SmartEdit
SmartEdit copied to clipboard
Qformer mm_projector issue
Hello, thanks for ur amazing work! I have a problem when running this code, could u help me to solve it?
When I train the script DS_MLLMSD11_train.py, I encountered this error.
File "/SmartEdit/model/DS_MLLMSD11_model.py", line 243, in load_pretrain_MLLM_alignment
mm_projector_param = {'weight': weights.pop('mm_projector.weight'), 'bias': weights.pop('mm_projector.bias')}
KeyError: 'mm_projector.weight'
The directory of the SD_QFormer_conversation_33tokens is: /SmartEdit/checkpoints/stage1_CC12M_alignment_7b/embeddings_qformer/checkpoint-150000.bin
In addition, I run the stage1 inference code successfully.

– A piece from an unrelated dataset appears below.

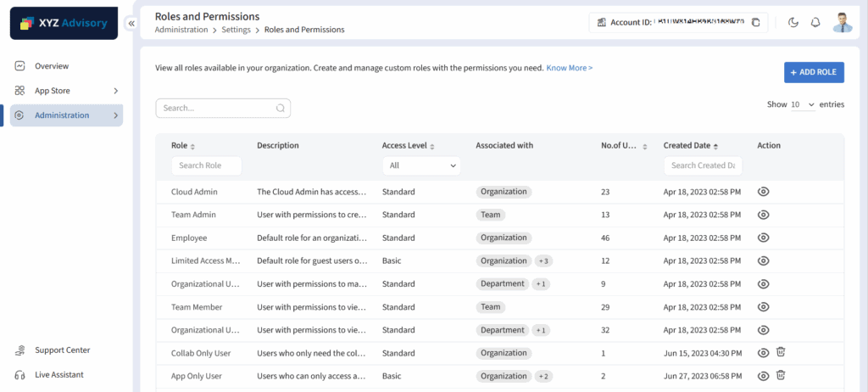
Task: Delete the App Only User role
Action: pyautogui.click(x=782, y=376)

The qformer model trained in the first stage is a 6 block bert-based model. I print the keys in the model weight dict, it seems that the model doesn't contain "mm_projector" item.
And there is another question that I'm confused about, I think the "mm_projector" module only contains in the llava module, its functionality is to convert the image embedding(using vit) in the image latent space into the text latent space. I have no idea why qformer module needs mm_projector module. I think these two are completely different things.